TEXTO FORNECIDO ▸
● ● ● ● ● ● ●

Estava eu em uma das minhas inúmeras incursões aos
supermercados para garimpar algum vinho interessante cujo preço não impacte
tanto no bolso já combalido. Na realidade estava querendo alguma novidade
também em termos de proposta de vinho. Algo novo e diferente em meu simples e
humilde currículo de enófilo, talvez uma casta pouco conhecida, uma região
pouco comentada, um vinho que me entregasse algo pouco usual tão comum nos
supermercados. E, olhando um pouco mais de detalhe achei, jogado na parte mais
baixa da gôndola, entregue a própria sorte, um vinho empoeirado, com um preço
até atrativo, em torno dos seus R$ 19,00 e, nesse quesito já me chamou a
atenção. Tomei o mesmo em minha mãos e olhando um pouco mais percebi que era de
uma vinícola tradicional da Espanha, de uma região que nunca havia degustado um
vinho sequer e duas castas que nunca tinha ouvido falar. Pronto! Era tudo o que
eu precisava! Atendia as minhas necessidades de momento! Levei!
Não demorei muito para abri-lo e quando o desarrolhei fiquei
preocupado, receoso, afinal, a safra era um tanto quanto “antiga” para um
vinho, 2014, talvez se justificasse o preço por esse motivo, mas quando o servi
na taça e levei à boca me surpreendi de uma forma que jamais esperaria!
Fantástico vinho, incrível rótulo! O vinho que degustei e gostei veio, como
disse da Espanha, da região da Catalunha, e se chama Viña Brava um corte das
castas Parellada e Garnacha Blanca. Mas antes de falar entusiasticamente do
vinho, falarei um pouco dessas castas “novas” para mim, bem como da região da
Catalunha.
Parellada
A uva Parellada, nativa da Catalunha, é cultivada
exclusivamente em sua região de origem e participa da composição do prestigiado
vinho espumante Cava. Conhecida também como Montonec ou Montonega, essa
variedade de uva é cultivada nas montanhas do Alto Penedès, a 600 metros acima
do nível do mar. A Parellada atinge o ápice qualitativo quando cultivada em
grandes altitudes, onde as baixas temperaturas favorecem sua acidez natural e
necessita de um período maior de tempo para desenvolver todos os seus compostos
aromáticos. Essa variedade é utilizada, principalmente, na fabricação de alguns
dos melhores espumantes espanhóis, o Cava, ao lado das uvas Xarel-lo e Macabeo.

● ● ● ● ● ● ●

MATERIAL FORNECIDO ▸
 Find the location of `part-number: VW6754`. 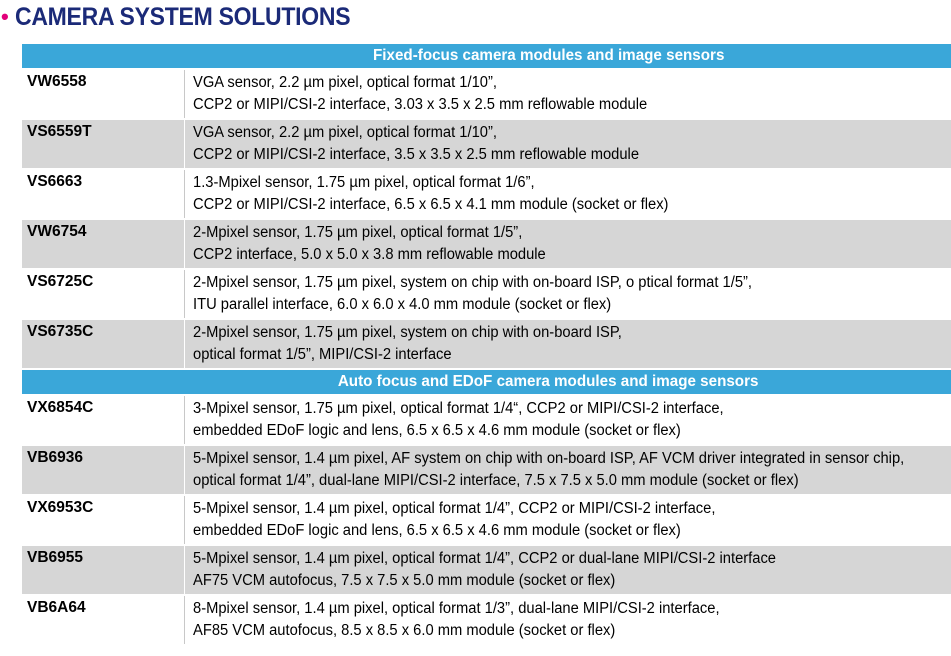

part-number: VW6754 is located at coordinates (104, 244).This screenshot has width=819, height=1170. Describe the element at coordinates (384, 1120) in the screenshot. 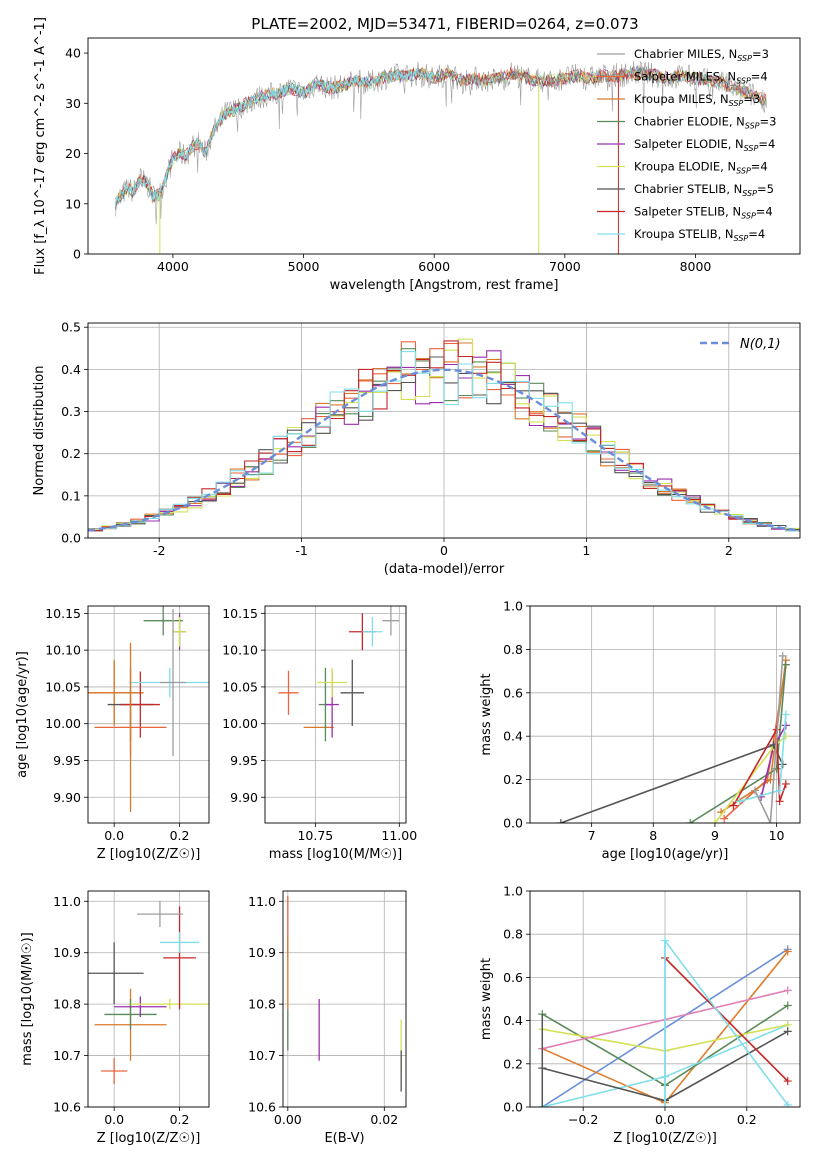

I see `x-tick-label: 0.02` at that location.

● ● ● ● ● ● ●

ATIVIDADES ▸
**A.** No texto sobre o vinho Viña Brava, a que altitude a uva Parellada é cultivada nas montanhas do Alto Penedès?
**B.** Prossiga com o texto sobre o vinho Viña Brava a partir da última frase apresentada.

RESPOSTAS DO EXERCÍCIO ▸
**A.** A 600 metros acima do nível do mar.

**B.**
A Parellada, considerada a uva mais elegante e refinada entre as três
variedades, é responsável por adicionar acidez e frescor aos exemplares. Os
vinhos elaborados a partir da uva Parellada apresentam aromas florais e
cítricos, além de serem exemplares extremamente delicados, ricos em acidez,
aromáticos, com coloração brilhante e contam com a presença de um baixo teor
alcoólico.
Garnacha Blanca
Nativa do norte da Espanha, a Grenache Blanc é mais conhecida
por fazer parte da composição de excelentes vinhos brancos franceses, em
especial, o tradicional vinho Chateauneuf-du-Pape. Conhecida como Garnacha
Branca na Espanha, ela é uma variante branca da casta Grenache Noir e já foi
uma das castas mais importantes da França, até perder o posto de quarta uva
mais plantada no país para a Sauvignon Blanc (atrás da Ugni Blanc, Chardonnay e
Sémillon). Essa variedade dá origem a vinhos com coloração dourada e está sendo
cada vez mais utilizada na elaboração de excelentes varietais, no entanto,
encontramos a Grenache Blanc com maior facilidade em blends, por ser uma uva
extremamente aromática, exibindo aromas frutados de maçã verde e melão e
adicionando características típicas do ambiente em que foi cultivada ao
resultado final de qualquer vinho.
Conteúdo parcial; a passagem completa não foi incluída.